И он посмотрел на меня, и я увидел, как его зрачки медленно-медленно приближаются друг к другу. И вдруг я почувствовал, что он начинает понимать. Не знаю, каким образом, но в таких вещах он обладал инстинктом зверя. Вы никогда не убедите меня, что это не так: в одну секунду он осознал и постиг все, что я проделал по пути сюда, весь мой дерьмовый счет. Все он в один миг прочитал на моем лице. И он поднял вверх обе руки, и, я думаю, я уверен: он меня проклял. Потому что из него вырвался крик, подобно которому я никогда не слышал от человека. Крик, как будто я его убил. И в это мгновение я упал, у меня подломились руки, и я распростерся на асфальте.

Люди, находившиеся на площадке, смотрели на меня и на него. Я не знаю, что́ он сказал, какое проклятие выкрикнул, возможно, все это было только у меня в голове, но я видел его лицо и чувствовал, что это страшное проклятие, и тогда я еще не знал, что оно будет властвовать надо мной всю мою жизнь, но так это было, куда бы я ни шел, куда бы ни убегал.

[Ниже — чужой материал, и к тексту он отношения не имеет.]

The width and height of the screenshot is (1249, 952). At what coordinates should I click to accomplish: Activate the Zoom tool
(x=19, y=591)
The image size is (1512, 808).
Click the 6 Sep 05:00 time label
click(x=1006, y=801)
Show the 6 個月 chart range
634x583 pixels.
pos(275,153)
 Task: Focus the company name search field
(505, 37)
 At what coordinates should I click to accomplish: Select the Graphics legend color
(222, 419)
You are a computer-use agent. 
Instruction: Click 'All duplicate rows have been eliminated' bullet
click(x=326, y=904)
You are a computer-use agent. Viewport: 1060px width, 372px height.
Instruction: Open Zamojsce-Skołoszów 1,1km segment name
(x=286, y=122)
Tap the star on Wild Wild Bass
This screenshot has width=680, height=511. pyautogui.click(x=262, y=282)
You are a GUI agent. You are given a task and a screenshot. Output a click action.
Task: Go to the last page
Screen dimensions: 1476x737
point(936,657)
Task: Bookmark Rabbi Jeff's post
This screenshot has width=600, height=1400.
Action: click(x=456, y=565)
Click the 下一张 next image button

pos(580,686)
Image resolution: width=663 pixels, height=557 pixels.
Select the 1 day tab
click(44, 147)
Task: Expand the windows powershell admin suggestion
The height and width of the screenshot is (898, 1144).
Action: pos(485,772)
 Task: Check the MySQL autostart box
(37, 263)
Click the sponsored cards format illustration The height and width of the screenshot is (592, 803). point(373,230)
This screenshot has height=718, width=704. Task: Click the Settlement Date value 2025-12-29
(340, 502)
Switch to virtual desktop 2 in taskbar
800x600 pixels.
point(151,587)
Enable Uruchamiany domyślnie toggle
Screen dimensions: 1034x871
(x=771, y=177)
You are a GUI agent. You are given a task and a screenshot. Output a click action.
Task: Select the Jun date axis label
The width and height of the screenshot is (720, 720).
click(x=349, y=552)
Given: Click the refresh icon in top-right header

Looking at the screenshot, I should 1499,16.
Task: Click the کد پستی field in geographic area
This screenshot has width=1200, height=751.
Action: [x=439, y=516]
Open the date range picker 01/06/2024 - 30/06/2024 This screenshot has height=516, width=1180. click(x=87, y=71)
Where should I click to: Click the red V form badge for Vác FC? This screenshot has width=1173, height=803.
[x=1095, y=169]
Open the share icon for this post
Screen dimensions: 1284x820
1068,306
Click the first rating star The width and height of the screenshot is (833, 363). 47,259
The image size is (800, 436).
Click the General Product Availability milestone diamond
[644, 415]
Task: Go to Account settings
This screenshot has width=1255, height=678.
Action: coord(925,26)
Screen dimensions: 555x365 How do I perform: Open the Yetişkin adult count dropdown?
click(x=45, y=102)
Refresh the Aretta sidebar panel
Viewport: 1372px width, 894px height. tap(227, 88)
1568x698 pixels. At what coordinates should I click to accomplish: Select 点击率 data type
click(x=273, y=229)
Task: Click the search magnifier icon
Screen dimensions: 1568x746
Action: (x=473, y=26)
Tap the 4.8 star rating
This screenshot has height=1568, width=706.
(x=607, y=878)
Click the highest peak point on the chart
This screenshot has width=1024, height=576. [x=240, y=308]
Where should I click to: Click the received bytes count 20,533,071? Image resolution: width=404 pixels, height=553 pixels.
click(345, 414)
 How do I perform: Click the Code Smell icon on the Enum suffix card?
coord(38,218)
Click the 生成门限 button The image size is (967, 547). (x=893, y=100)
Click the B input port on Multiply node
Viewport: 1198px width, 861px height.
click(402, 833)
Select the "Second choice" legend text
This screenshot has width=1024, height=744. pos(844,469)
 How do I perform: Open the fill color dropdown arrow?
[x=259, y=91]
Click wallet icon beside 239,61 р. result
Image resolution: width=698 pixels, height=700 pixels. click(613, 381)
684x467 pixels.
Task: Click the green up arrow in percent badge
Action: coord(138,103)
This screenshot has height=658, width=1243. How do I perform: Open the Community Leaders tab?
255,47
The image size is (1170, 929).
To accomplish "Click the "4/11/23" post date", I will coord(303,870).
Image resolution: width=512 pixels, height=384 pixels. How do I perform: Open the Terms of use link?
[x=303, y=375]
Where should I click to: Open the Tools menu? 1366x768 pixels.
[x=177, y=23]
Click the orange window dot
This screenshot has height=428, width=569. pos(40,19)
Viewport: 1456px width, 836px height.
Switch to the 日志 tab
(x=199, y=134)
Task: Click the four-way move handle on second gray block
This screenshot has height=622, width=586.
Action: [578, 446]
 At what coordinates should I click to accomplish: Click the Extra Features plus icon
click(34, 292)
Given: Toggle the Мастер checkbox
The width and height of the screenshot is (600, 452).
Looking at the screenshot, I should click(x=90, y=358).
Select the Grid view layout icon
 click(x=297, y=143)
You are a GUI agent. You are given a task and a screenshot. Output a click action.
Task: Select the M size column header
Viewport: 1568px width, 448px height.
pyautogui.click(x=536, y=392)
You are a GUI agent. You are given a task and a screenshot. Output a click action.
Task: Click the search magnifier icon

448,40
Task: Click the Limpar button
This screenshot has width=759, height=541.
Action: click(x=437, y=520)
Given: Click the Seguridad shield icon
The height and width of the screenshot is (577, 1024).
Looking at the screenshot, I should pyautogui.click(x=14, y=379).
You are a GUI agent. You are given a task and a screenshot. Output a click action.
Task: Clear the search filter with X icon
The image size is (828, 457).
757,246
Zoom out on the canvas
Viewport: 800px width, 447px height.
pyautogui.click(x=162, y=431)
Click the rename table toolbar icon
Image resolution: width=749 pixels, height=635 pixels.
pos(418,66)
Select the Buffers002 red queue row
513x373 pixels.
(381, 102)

Послушайте: там впервые у меня промелькнула мысль, что я, возможно, ничего не понял, что он и вправду был готов лежать на той тележке вместо нее. С ней у него не было никаких расчетов, он на самом деле ее любил.

Его тело обмякло.

«Ну что ж…» – бормочет он и снова угасает на долгое время…

– И тогда он сделал мне вот так рукой, отрекся от меня, и повернулся ко мне спиной, и потащился в зал продолжать похороны. А я поднялся на ноги и побежал прочь среди людей и машин, уже точно зная, что все кончено, домой я не вернусь, для меня этот дом закрыт.

Он медленно ставит термос у ног. Голова его наклонена, как и в ту минуту, когда он начинал свой рассказ.

– Куда мне было идти? Кто ждал меня? Первую ночь я спал в бомбоубежище нашей школы, вторую ночь – в кладовке синагоги, а на третью ночь уже приполз домой, поджав хвост. Он открыл мне дверь. Ни словом не обмолвился о том, что было. Приготовил мне ужин, как обычно, но без всяких разговоров, ни со мной, ни с самим собой.

Довале выпрямляется. Голова его болтается на тонкой шее.

– Вот так и началась наша жизнь после нее…

Я и он, в одиночестве, но это уже для другого вечера, а сейчас я немного устал.

Молчание. Никто не шевелится.

Проходит минута, еще минута. Иоав, директор зала, смотрит направо, налево, покашливает, прочищая горло, обеими руками бьет себя по толстым ляжкам, встает и начинает поднимать стулья, ставя их сиденьями на стол вверх ножками. Люди встают и тихо уходят, не глядя друг на друга. Кое-кто из женщин кивает Довале на прощание. Он стоит с потухшим лицом. Высокая статная женщина с серебряными волосами подходит к сцене, прощается с ним, склонив голову. На пути к выходу она проходит мимо моего столика и кладет на него свернутую записку. Я обращаю внимание на морщинки смеха вокруг заплаканных глаз.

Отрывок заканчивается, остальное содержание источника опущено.